§ **WORK ORDER**
Copy out all lines in the data below containing the string "will".

§ **DATA FOR THIS EXERCISE**
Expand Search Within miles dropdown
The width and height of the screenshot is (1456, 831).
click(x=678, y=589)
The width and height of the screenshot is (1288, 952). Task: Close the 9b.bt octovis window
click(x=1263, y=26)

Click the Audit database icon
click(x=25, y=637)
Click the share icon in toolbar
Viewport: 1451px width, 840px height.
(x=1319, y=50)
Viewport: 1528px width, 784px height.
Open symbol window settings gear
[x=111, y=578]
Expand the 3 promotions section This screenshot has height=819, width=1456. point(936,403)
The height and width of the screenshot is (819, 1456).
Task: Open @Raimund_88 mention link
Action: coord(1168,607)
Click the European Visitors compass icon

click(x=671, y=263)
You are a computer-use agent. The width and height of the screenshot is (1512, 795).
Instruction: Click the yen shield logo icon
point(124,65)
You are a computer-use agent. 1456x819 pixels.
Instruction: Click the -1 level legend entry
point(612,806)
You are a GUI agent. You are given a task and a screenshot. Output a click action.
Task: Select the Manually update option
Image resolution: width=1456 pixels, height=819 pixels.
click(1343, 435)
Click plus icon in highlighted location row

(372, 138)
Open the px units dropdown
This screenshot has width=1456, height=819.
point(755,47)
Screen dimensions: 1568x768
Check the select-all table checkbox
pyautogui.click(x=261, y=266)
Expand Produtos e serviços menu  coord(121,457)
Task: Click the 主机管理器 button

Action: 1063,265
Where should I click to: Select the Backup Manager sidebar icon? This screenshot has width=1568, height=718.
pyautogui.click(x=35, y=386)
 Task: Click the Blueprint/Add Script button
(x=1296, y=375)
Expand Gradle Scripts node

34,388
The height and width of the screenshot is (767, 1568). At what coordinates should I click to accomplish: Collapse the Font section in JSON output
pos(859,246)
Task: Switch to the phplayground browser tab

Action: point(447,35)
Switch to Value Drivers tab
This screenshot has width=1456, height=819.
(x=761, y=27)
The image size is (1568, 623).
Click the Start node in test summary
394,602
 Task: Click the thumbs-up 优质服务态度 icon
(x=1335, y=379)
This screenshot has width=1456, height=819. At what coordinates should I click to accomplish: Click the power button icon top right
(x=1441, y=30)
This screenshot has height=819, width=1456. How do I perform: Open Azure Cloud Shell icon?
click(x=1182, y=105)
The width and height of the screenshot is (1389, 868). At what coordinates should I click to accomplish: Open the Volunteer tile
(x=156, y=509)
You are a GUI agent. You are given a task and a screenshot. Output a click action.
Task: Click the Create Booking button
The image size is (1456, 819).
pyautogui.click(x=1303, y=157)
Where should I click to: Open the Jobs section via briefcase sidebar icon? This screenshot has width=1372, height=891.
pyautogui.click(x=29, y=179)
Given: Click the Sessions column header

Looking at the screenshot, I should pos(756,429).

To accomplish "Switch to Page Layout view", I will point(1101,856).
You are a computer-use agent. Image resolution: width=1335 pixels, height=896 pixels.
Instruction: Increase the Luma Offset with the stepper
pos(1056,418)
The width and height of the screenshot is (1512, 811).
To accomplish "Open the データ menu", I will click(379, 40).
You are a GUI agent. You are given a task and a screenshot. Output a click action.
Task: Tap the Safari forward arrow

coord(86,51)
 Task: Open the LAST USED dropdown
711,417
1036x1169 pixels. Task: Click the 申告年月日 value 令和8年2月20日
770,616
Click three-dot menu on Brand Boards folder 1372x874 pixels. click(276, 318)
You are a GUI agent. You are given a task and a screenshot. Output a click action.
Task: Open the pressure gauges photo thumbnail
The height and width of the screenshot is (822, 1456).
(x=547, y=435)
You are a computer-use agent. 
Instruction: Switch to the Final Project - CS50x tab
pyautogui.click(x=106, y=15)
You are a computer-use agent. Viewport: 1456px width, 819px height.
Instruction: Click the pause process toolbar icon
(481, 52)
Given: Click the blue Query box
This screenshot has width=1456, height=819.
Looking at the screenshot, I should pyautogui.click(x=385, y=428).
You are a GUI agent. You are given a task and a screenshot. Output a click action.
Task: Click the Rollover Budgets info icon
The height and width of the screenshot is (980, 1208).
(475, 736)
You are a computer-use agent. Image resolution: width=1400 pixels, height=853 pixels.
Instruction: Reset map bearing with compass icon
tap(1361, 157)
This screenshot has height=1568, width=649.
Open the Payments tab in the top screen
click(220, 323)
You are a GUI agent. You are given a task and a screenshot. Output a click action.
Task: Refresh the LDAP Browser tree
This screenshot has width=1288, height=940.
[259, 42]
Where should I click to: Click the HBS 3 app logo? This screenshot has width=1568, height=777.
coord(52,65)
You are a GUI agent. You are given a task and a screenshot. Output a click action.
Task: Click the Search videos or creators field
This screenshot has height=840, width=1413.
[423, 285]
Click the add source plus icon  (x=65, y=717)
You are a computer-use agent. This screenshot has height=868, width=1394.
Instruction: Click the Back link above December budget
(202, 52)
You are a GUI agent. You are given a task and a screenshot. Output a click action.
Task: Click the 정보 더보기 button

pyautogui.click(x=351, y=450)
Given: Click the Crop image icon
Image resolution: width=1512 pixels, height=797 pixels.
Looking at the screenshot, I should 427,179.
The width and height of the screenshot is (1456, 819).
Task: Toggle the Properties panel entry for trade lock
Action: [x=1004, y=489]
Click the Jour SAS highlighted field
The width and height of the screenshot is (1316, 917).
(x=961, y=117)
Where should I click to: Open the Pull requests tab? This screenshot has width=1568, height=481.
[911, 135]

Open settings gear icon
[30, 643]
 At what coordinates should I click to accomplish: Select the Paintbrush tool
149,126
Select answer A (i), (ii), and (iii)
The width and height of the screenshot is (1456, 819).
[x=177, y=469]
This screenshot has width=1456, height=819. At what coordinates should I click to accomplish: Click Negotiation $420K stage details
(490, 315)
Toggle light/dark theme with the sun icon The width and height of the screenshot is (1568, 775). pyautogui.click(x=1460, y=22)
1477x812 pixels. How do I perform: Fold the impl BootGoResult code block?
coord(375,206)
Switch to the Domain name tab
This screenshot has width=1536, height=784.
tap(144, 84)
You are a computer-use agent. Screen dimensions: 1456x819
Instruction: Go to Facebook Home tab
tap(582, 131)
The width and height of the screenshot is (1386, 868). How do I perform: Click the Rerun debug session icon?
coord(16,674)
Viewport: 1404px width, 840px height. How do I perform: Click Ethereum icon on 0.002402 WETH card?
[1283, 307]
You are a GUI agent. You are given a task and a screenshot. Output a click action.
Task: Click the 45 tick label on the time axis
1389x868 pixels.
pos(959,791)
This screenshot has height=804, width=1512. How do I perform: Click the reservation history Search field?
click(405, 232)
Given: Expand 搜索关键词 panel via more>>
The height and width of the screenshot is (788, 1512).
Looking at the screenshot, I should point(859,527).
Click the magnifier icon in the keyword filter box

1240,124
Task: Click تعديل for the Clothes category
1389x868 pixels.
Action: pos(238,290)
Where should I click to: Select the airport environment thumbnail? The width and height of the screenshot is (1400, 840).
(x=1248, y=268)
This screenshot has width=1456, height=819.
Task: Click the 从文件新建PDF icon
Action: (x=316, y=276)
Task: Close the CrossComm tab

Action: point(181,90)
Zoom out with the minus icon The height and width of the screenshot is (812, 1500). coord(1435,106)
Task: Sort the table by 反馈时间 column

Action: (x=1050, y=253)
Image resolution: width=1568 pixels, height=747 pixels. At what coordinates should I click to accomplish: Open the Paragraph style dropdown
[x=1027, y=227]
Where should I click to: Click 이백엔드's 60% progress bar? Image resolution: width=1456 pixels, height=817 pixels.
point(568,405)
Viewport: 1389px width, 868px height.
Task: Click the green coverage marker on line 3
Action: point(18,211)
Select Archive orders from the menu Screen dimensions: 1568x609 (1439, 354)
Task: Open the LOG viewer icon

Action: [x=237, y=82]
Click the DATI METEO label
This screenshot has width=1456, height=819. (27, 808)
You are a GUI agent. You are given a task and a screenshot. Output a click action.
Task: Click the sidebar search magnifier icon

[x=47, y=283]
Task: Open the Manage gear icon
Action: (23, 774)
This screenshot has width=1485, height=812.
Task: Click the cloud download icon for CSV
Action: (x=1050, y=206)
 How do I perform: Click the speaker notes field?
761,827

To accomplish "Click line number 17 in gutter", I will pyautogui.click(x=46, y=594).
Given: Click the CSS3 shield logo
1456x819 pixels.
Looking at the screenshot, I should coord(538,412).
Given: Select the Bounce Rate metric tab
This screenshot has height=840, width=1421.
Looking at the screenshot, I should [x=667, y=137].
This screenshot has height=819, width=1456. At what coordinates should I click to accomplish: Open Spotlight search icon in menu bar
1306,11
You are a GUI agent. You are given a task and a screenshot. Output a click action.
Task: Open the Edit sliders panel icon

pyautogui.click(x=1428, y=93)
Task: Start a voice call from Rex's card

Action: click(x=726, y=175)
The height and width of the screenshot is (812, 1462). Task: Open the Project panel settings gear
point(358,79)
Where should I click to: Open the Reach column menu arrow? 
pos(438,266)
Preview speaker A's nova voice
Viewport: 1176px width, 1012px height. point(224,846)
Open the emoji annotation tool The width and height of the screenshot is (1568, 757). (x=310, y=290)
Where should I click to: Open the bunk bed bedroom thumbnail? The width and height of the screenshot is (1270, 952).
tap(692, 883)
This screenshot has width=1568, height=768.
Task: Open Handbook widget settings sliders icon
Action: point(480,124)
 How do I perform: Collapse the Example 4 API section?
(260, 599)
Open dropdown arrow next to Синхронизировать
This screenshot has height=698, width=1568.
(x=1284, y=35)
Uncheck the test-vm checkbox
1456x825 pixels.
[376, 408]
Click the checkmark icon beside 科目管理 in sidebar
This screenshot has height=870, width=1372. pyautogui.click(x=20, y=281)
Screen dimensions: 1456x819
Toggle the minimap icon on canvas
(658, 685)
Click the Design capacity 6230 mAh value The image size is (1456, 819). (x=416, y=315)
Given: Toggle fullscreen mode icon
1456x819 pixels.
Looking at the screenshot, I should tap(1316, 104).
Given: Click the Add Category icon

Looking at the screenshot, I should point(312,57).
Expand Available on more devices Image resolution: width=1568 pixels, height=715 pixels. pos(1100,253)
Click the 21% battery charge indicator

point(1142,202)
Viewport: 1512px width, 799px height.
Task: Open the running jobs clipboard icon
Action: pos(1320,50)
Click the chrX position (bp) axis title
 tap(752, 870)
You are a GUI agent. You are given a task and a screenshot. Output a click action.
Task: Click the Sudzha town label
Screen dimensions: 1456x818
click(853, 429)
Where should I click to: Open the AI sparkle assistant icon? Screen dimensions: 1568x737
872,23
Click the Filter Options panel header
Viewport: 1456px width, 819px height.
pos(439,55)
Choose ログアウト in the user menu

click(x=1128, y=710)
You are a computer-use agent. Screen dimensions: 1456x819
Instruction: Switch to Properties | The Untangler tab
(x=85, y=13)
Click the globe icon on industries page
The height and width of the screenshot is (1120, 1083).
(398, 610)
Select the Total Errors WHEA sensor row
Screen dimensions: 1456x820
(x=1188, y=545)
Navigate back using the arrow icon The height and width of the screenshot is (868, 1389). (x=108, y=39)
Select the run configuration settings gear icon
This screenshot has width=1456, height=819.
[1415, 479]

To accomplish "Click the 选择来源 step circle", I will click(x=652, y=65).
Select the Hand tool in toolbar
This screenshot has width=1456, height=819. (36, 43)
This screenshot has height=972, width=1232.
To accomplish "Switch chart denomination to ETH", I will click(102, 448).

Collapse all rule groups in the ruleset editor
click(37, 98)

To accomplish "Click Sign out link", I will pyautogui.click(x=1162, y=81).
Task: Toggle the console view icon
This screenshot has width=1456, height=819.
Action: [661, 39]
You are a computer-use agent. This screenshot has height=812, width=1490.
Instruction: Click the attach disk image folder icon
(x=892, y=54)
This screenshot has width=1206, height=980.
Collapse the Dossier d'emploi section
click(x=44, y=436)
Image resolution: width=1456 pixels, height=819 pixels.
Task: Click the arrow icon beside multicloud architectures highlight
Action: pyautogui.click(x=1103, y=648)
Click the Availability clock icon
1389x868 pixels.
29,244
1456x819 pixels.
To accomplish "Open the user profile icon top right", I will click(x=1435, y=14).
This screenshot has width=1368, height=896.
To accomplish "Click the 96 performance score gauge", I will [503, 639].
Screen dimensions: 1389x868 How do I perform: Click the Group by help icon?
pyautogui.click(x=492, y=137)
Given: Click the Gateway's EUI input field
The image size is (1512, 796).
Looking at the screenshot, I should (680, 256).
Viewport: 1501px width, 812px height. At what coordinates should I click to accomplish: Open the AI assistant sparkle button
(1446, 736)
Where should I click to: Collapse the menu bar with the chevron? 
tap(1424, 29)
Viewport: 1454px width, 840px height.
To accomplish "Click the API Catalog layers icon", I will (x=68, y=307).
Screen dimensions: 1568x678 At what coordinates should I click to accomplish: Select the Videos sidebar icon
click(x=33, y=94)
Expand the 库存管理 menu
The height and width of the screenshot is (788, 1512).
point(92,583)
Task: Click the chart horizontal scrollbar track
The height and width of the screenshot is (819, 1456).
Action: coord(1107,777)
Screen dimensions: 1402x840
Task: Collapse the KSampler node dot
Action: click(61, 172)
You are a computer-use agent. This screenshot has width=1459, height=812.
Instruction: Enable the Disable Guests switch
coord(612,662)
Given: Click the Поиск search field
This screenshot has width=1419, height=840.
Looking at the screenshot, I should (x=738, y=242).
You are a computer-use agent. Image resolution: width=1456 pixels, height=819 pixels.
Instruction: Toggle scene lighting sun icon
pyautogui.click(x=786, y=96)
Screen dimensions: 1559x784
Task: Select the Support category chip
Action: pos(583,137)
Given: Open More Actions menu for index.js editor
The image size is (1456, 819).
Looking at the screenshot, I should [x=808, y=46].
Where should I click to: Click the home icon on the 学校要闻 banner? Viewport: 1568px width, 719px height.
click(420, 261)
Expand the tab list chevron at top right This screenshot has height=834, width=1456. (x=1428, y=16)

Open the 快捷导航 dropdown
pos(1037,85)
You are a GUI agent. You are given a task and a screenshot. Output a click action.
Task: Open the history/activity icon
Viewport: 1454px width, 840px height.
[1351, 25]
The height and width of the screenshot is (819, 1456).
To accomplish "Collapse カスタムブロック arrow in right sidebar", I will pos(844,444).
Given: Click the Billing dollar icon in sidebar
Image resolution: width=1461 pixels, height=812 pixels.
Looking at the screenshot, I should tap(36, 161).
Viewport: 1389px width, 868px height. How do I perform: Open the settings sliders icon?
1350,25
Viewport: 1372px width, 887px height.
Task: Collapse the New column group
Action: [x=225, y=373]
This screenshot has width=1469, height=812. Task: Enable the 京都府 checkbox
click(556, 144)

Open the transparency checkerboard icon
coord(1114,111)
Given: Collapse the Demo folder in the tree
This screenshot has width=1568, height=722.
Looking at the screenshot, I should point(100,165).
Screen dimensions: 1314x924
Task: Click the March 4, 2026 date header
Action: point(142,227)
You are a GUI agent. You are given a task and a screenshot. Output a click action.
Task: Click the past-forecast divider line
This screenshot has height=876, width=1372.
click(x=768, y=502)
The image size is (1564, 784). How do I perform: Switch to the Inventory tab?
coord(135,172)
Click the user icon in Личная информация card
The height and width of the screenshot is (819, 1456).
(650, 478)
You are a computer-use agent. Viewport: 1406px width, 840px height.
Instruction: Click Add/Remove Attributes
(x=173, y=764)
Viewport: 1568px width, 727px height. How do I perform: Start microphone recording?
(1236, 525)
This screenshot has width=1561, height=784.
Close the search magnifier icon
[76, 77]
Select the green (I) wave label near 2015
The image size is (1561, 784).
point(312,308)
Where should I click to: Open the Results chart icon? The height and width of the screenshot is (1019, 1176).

§ **OUTPUT FOR THIS EXERCISE**
To accomplish "Switch to Page Layout view", I will point(1101,856).
To accomplish "Open the データ menu", I will click(379, 40).
To accomplish "Click line number 17 in gutter", I will pyautogui.click(x=46, y=594).
To accomplish "Click the 选择来源 step circle", I will click(x=652, y=65).
To accomplish "Switch chart denomination to ETH", I will click(102, 448).
To accomplish "Click Sign out link", I will pyautogui.click(x=1162, y=81).
To accomplish "Open the user profile icon top right", I will click(x=1435, y=14).
To accomplish "Click the 96 performance score gauge", I will [503, 639].
To accomplish "Click the API Catalog layers icon", I will (x=68, y=307).
To accomplish "Collapse カスタムブロック arrow in right sidebar", I will pos(844,444).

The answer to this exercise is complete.